No Crysis for EA or Consoles
There was a lot of buzz this weekend about the possibility that EA would be buying Crytek, the company currently working on the uber-shiny Crysis PC game. IGN checked in with the mammoth publisher and, at least according to EA, there are no plans for Crytek to join the EA family. Crytek did have some news to share at the Leipzig Games Convention, though: Crysis won't be on the next-gen consoles. It's just too intensive for even the likes of the 360 or PS3, apparently.
Blizzard were able to make WoW run fine on my Mac mini G4/1.42GHz, 1GB RAM with Radeon 9200/32MB (except when there was too many players on-screen), programmers should learn to make scalable games which would allow them to release the game on the Xbox360, PS3 and Wii.
Enough with the crappy programmers already!
I don't care about it not running on consoles. I would have bought this game for my PC almost certainly. But it only runs on Vista? Seriously. I might upgrade some of the hardware, e.g. a better graphics board, but I draw the line at upgrading my OS and disrupting every other function of the machine just to play one game.
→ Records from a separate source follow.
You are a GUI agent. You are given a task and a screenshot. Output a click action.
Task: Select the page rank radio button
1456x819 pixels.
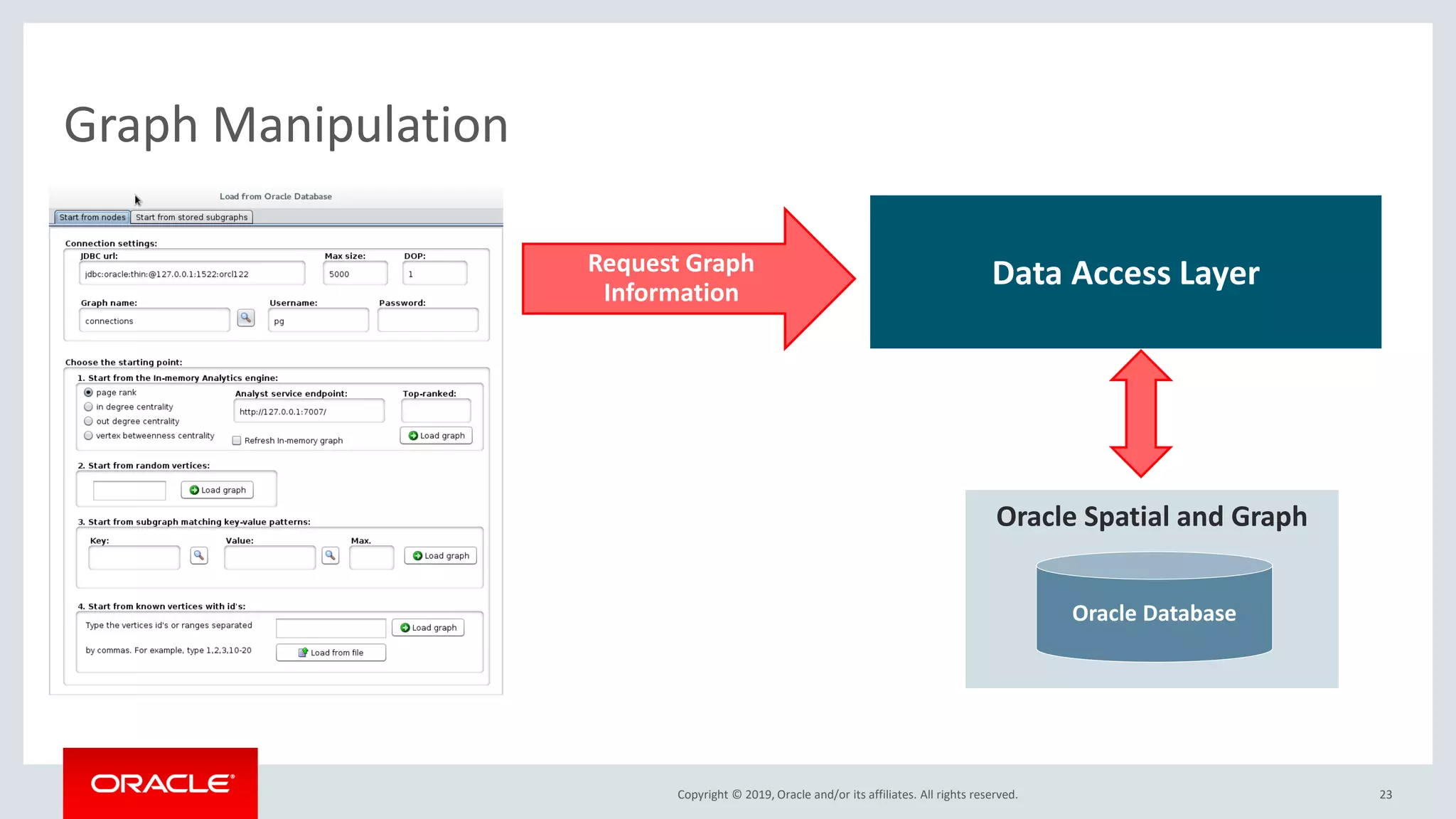(x=89, y=392)
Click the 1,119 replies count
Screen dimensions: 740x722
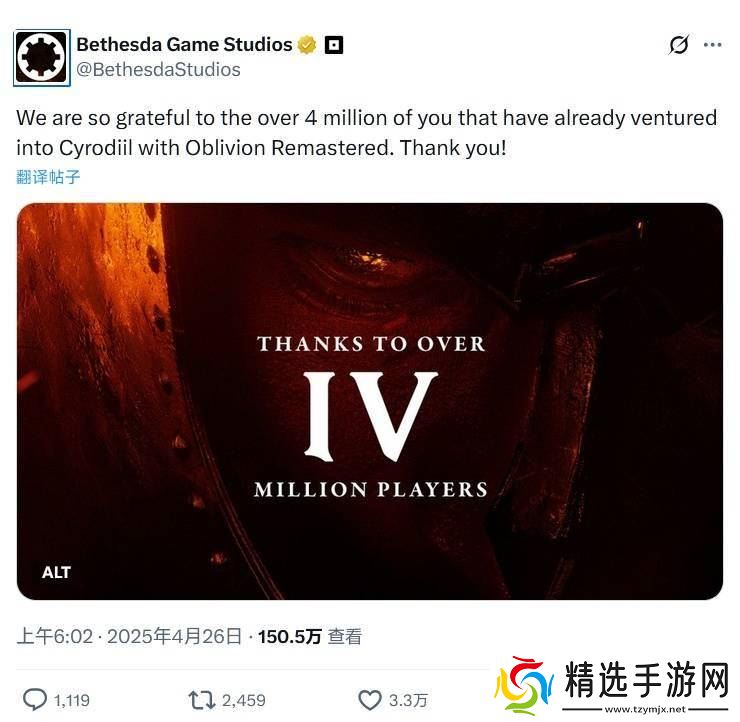(x=72, y=700)
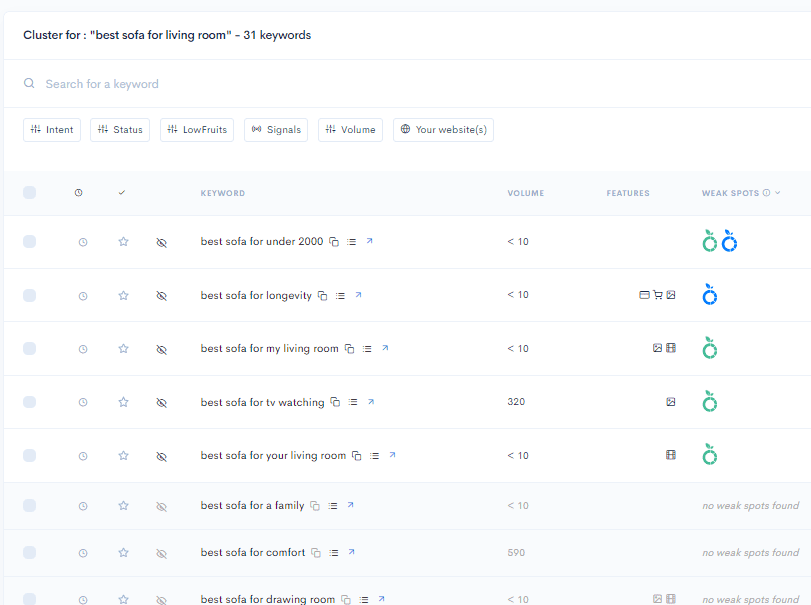Click the green fruit weak spot for "best sofa for my living room"

click(709, 347)
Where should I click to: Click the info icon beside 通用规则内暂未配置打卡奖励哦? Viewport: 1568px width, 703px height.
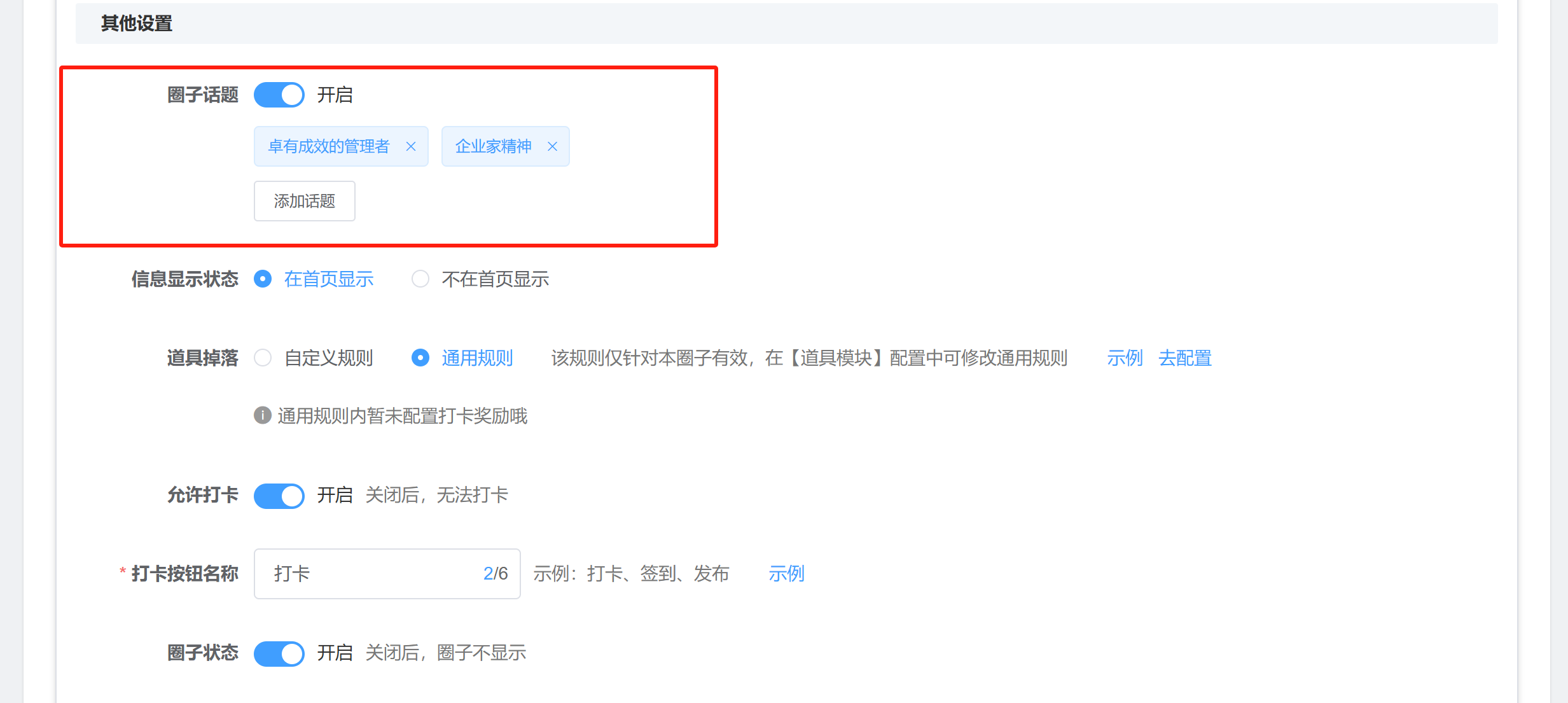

This is insane.
Will it run on Linux and/or Mac/x86? Please? Pretty please?
Stupidity is an equal opportunity striker.
Fellow slashdotter Bill Dog
They're the borg of PC gaming, assimilating uniqueness into uniformity. After they bought Westwood, C&C became a modern warfare themed WarCraft. Yet another WarCraft clone with builder units and war factories you have to scroll to and click on to use (classic C&C had a centralized build queue with an always on-screen remote control).
I imagine FPS gamers appreciate variety as much as RTS gamers do. I sure don't want too many games pumped through the same risk-averse cookie cutter.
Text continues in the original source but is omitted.